Tsang et al (2017) recommended 30–50 measurements for the initial assessment of new translations. Accordingly, 60 study participants were recruited; these were healthy, native Arabic speakers aged 18–40 years, representing a homogeneous population consistent with standard validation practices for pilot studies.20 This was done based on recommendations of Beaton et al (2000) and Sousa & Rojjanasrirat (2011) to reduce confounding variables and improve internal validity by ensuring that the observed differences were attributable to the instrument itself rather than confounding factors related to age.18,21 The exclusion criteria included contact lens use, history of systemic or ocular diseases, refractive surgery, and eyelid conditions affecting the ocular surface. An objective refraction was performed using a Topcon KR-800 autorefractor to determine the spherical equivalent refractive error for each participant prior to questionnaire administration.

The Arabic CVSS-17 was administered across 2 sessions conducted 2–5 days apart. Participants completed questionnaires independently without assistance. Disease severity was determined based on the total score, with higher levels indicating greater severity: Level 1 (17–22), Level 2 (23–28), Level 3 (29–35), Level 4 (36–42), and Level 5 (43–53).13 Participants provided written informed consent, with the right to withdraw maintained throughout. The study was conducted in accordance with the tenets of the Declaration of Helsinki and was approved by the Institutional Review Board, King Saud University (approval number: E-23-7931).

Statistical Analysis

Descriptive statistics included means, standard deviations, medians, interquartile ranges, and skewness. Floor and ceiling effects >15% were considered problematic in terms of discriminative ability.22 Internal consistency was evaluated using Cronbach’s alpha and 95% CIs, with ≥0.7 considered adequate.23 Item–total correlations were calculated to assess the individual contributions of each item to scale reliability. Test–retest reliability was assessed using intraclass correlation coefficients (ICC) and Spearman correlations with the corresponding interpretations: very low, ≤0.2; low, 0.2–0.4; moderate, 0.4–0.6; good, 0.6–0.8; and excellent, ≥0.8.24 Agreement between test sessions was evaluated via Bland–Altman analysis with a calculation of the mean difference and limits of agreement. Statistical significance was set at p < 0.05, with analyses performed using SPSS version 29.0.

Results

The questionnaire was completed by 60 participants (27 men [45%] and 33 women [55%]) with a mean age of 20.7 ± 1.3 years. The mean spherical equivalent for the right eye was −0.92 ± 1.90 diopters, indicating mild myopia. The average daily digital device usage was 5.5 ± 2.9 hours, with a cumulative experience of 9.7 ± 4.5 years and a short average rest time of 1.3 ± 2.2 hours.

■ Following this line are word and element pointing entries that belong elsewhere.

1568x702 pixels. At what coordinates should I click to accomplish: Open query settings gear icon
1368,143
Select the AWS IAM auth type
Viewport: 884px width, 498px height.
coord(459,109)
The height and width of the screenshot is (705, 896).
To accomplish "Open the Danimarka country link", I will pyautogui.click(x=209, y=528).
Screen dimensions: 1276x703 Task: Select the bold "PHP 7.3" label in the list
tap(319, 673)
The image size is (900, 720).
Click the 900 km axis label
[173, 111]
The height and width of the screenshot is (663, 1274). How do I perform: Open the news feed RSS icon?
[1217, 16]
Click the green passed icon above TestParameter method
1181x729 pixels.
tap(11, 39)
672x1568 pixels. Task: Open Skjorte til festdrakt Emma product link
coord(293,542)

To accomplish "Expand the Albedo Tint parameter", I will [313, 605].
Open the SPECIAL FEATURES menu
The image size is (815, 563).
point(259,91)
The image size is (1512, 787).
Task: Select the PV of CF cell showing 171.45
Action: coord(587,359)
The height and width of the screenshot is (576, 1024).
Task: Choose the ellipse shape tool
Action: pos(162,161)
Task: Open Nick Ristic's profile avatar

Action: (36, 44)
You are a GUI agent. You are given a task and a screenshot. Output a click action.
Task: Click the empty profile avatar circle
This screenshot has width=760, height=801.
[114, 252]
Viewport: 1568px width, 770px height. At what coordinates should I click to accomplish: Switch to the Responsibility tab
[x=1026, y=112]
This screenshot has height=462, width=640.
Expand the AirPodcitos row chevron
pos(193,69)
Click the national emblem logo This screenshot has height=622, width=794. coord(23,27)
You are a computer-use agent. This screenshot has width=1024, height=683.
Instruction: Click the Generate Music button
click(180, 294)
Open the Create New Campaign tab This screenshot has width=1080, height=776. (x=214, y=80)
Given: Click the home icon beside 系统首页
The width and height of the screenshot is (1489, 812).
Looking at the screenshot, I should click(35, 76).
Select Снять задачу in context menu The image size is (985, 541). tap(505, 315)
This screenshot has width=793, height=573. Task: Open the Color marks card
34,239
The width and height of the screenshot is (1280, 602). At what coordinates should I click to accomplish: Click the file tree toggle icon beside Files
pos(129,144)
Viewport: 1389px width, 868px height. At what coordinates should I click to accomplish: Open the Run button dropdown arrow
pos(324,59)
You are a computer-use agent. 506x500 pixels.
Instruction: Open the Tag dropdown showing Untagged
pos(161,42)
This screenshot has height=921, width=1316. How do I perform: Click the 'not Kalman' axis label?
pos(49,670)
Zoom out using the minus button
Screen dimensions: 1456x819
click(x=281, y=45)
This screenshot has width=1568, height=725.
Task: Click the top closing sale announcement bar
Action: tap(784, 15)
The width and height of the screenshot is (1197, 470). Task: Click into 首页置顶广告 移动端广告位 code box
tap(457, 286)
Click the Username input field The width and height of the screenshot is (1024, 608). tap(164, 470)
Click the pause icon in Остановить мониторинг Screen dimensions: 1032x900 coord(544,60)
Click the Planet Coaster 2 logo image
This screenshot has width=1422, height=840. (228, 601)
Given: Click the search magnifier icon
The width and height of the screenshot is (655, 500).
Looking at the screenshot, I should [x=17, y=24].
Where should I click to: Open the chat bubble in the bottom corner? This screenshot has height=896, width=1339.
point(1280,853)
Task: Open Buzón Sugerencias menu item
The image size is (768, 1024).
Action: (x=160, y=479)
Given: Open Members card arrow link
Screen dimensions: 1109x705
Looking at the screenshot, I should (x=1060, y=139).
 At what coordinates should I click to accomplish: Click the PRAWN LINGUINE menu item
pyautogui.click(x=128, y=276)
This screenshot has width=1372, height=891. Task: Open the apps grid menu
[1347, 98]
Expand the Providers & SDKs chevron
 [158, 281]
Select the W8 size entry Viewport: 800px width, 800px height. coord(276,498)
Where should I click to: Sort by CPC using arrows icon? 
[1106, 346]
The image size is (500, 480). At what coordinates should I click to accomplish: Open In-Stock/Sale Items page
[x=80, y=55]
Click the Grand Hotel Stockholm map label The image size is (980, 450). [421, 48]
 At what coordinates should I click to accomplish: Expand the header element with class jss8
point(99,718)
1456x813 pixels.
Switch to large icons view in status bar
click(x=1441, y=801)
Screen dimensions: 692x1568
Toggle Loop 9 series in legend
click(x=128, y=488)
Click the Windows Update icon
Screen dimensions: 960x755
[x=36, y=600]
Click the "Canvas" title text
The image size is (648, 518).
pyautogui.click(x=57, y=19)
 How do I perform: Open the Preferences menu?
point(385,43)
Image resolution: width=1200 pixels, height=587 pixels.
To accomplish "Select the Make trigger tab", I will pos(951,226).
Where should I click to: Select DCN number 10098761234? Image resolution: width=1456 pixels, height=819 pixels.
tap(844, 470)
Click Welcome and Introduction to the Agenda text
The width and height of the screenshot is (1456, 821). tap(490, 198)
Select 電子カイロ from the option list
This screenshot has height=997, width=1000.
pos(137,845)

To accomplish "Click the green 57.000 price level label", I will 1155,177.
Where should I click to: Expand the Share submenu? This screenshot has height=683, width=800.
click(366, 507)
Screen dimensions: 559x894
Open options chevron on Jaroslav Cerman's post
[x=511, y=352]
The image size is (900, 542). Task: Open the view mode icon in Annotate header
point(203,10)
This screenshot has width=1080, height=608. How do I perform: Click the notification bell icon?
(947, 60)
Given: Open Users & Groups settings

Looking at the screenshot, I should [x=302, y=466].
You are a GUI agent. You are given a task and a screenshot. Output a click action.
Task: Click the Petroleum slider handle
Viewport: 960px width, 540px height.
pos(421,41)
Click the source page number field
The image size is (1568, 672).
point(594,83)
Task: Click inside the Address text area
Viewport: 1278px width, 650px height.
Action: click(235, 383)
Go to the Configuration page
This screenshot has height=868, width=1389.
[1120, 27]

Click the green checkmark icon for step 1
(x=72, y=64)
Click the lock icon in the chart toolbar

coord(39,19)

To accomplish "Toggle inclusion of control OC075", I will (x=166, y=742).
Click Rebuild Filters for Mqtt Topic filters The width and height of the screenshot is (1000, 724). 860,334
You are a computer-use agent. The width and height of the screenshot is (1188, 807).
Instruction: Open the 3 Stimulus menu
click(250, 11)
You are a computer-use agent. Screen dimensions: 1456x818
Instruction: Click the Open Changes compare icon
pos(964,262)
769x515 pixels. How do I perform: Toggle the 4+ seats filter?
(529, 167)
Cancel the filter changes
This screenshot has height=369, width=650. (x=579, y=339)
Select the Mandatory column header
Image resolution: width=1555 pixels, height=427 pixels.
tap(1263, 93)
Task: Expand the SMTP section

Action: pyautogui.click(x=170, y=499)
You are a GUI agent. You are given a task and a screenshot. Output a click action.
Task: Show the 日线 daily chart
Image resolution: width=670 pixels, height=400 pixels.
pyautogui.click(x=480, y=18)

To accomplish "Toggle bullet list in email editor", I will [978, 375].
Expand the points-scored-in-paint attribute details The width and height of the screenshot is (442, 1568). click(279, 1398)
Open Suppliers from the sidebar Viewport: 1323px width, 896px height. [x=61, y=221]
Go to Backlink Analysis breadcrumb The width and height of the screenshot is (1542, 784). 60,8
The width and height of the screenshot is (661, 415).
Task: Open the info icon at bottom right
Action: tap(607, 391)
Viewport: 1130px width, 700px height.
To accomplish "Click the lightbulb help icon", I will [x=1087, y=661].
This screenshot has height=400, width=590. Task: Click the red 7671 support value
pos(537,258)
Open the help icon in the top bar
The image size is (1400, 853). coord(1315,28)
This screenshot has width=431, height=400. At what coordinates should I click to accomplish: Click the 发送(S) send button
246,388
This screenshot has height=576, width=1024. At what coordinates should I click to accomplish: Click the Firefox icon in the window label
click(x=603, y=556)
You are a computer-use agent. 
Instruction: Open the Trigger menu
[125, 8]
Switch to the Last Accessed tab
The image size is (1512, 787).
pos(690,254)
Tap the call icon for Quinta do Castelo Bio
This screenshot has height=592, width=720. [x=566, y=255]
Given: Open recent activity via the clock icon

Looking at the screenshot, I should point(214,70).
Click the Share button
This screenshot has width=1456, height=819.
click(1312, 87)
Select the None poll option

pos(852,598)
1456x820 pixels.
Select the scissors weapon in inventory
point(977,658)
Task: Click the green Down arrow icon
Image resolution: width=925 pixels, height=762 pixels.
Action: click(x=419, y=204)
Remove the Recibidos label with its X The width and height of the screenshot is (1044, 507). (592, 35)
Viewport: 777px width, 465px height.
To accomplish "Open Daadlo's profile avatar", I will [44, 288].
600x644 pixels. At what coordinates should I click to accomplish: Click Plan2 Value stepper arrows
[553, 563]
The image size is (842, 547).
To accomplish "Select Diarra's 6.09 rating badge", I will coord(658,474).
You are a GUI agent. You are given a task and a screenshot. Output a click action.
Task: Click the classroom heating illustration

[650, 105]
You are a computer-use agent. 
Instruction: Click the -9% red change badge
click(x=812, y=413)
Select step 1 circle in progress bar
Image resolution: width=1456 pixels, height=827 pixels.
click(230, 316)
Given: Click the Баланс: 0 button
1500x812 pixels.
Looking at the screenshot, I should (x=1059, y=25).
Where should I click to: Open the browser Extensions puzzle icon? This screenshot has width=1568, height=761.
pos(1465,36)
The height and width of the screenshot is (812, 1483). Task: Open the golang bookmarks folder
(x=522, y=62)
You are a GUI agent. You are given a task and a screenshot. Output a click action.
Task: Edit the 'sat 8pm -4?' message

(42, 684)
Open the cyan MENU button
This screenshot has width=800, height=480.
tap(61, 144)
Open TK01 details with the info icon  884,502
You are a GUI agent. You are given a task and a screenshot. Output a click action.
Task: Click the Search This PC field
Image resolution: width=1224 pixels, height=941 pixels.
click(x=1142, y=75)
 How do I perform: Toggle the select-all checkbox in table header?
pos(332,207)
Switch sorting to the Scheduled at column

The mean total CVSS-17 score was 34.0 ± 11.0 (range: 20–63). The individual item scores ranged from 1.13 ± 0.39 to 2.78 ± 1.68, with skewness values from −0.20 to 3.21. Floor and ceiling effects (both 1.7%) were minimal and well within acceptable limits (<15%), indicating excellent discriminative ability. Notably, 96.6% of participants scored within the functional range. The distribution of clinical severity revealed strong discriminative ability across all five levels, with observed patterns confirming the ability of the tool to stratify CVS severity levels for clinical assessment and intervention (Figure 2).

Figure 2 Distribution of Computer Vision Syndrome Scale-17 (CVSS-17) severity levels among study participants, demonstrating discriminative ability across five clinical severity categories.

Spearman correlation coefficients were calculated to evaluate the strength of the relationship between repeated questionnaire measurements. Strong positive correlations were seen across all items, with an average of 0.77 (range: 0.57–0.91, p < 0.001). All correlations were statistically significant (p < 0.001), indicating substantial consistency in the participants’ responses over time (Table 1). Most items (82.4%) demonstrated correlations above 0.70, suggesting acceptable to excellent reliability for repeated measurement applications. Bland–Altman analysis also confirmed acceptable agreement between test sessions, with a mean difference of 0.40 in the total score which fell within the limits of agreement (−6.40 to 7.20) (Figure 3), indicating good agreement between observations.

Table 1 Psychometric properties of the Arabic Computer Virsion Syndrome Sacle-17: Internal consistency, test-retest reliability, and item- total corrlations (n= 60)

Figure 3 Bland–Altman plot showing agreement between test and retest measurements of the Arabic Computer Vision Syndrome Scale-17 (CVSS-17) total scores, with mean difference and limits of agreement.

The overall ICC was 0.81 (range: 0.50–0.93), indicating variable levels of inter-rater reliability across items. Excellent reliability was demonstrated by 4 variables: A4A (ICC = 0.93), A21A (ICC = 0.91), A30A (ICC = 0.90), and A33A (ICC = 0.90). Meanwhile, good reliability was seen in 10 variables (ICC = 0.75–0.89), while moderate reliability was seen in 3 variables (ICC = 0.50–0.74). Overall, 82.4% of the variables achieved good-to-excellent inter-rater reliability (ICC ≥ 0.75), indicating acceptable agreement between observers for the majority of questionnaire items (Table 1).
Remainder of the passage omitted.